The Jaeckle Center for Law, Democracy, and Governance of the State University of New York at Buffalo Law School, endowed by Jaeckle and named in his honor, focuses on "the ways in which law, politics and the principles of democratic self-governance intersect" and its projects include: The New York State Democracy Clearinghouse, and The New York Election News Blog.

== Highlights of Jaeckle's political career ==
- 1916: Wins a seat on the Erie County Board Supervisors from the old 11th Ward.
- 1918: Wins re-election but resigns in January 1919 to accept the position of Clerk of the Board of Supervisors.
- 1926: Wins a seat on the State Republican Committee.
- 1928: Named Erie County collector of taxes.
- 1935: Elected Erie County Republican chairman.
- 1937: Runs for mayor of Buffalo and loses to Thomas F. Holling by 1,427 votes.

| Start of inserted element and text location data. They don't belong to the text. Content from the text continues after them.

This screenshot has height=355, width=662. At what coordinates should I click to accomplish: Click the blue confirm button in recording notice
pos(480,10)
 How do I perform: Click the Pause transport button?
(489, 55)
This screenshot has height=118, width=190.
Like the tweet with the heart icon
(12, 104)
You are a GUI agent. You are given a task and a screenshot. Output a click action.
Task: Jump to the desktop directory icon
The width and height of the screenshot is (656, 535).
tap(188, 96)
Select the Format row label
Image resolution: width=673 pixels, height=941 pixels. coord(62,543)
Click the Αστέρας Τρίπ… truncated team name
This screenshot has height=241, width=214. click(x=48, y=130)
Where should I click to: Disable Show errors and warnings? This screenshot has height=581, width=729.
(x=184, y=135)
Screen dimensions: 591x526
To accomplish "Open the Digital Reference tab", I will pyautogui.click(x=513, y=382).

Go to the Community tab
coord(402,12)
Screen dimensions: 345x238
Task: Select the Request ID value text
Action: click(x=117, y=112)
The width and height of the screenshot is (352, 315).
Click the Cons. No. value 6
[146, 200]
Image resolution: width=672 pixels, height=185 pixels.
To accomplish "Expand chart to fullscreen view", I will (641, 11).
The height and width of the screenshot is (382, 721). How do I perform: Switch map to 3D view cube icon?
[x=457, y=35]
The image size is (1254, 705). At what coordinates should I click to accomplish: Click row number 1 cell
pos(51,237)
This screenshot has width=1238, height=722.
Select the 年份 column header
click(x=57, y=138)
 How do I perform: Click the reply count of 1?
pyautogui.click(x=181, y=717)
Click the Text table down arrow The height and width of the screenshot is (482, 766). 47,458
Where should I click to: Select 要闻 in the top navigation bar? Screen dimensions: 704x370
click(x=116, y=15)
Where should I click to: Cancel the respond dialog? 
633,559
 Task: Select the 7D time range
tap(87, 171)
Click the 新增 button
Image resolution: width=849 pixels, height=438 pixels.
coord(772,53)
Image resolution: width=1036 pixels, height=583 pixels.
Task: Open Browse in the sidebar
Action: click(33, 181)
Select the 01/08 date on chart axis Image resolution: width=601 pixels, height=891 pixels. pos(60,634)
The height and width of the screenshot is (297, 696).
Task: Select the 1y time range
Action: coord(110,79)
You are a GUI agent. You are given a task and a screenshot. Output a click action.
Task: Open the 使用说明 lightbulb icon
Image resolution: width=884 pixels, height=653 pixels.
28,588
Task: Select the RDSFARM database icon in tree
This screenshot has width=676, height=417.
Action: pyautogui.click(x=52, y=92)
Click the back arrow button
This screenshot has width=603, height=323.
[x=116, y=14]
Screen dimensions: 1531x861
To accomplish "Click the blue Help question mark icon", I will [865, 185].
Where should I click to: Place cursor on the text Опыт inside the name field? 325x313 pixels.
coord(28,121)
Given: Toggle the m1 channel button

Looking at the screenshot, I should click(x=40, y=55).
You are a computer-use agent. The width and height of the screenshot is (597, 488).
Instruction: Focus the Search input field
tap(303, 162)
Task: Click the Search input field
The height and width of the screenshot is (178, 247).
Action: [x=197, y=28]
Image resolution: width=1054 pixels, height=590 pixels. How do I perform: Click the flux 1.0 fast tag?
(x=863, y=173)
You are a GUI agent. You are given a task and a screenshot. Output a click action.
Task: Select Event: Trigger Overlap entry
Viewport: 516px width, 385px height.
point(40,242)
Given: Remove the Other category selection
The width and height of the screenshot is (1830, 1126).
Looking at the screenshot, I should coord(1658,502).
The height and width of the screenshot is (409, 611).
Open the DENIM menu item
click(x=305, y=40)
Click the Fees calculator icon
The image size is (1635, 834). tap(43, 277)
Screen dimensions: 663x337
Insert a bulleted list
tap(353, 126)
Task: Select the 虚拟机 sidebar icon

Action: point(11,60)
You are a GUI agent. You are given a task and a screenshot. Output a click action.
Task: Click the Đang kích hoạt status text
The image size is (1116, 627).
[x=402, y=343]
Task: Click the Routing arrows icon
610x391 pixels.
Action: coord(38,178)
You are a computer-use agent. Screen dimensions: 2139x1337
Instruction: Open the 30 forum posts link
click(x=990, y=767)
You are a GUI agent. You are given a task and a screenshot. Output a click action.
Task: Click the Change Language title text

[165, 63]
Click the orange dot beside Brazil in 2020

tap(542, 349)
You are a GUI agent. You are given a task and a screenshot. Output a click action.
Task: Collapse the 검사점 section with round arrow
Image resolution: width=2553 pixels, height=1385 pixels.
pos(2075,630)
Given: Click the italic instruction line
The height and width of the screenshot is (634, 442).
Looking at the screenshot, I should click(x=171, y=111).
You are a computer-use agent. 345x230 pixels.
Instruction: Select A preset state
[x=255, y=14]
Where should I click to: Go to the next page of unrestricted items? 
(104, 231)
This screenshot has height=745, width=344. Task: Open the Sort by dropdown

- 1938: Leads a group of GOP reformers in nominating Thomas E. Dewey for governor in an unsuccessful attempt to win the statehouse.
- 1940: Elected New York State Republican chairman, controlling the largest bloc of delegates at national conventions.
- 1940: Heads Dewey's unsuccessful presidential campaign. Wendell Willkie is his party's nominee and loses to incumbent President Roosevelt.
- 1942: Dewey wins the governorship and Jaeckle is put in charge of shepherding Dewey's legislative agenda.
- 1944: Leads drive for Dewey presidential nomination by acclamation at Chicago convention. Dewey loses wartime election to incumbent Roosevelt.
- 1944: Quits as state GOP chairman 10 days after the Dewey defeat.
- 1947: Dewey and Jaeckle reconcile and Dewey eyes another run at the White House.
- 1948: Accompanies Dewey on the campaign train throughout the fall, but in November, Dewey is upset by Truman.
- 1948: Shortly after the election, Jaeckle retires from politics to work full-time at his private law practice.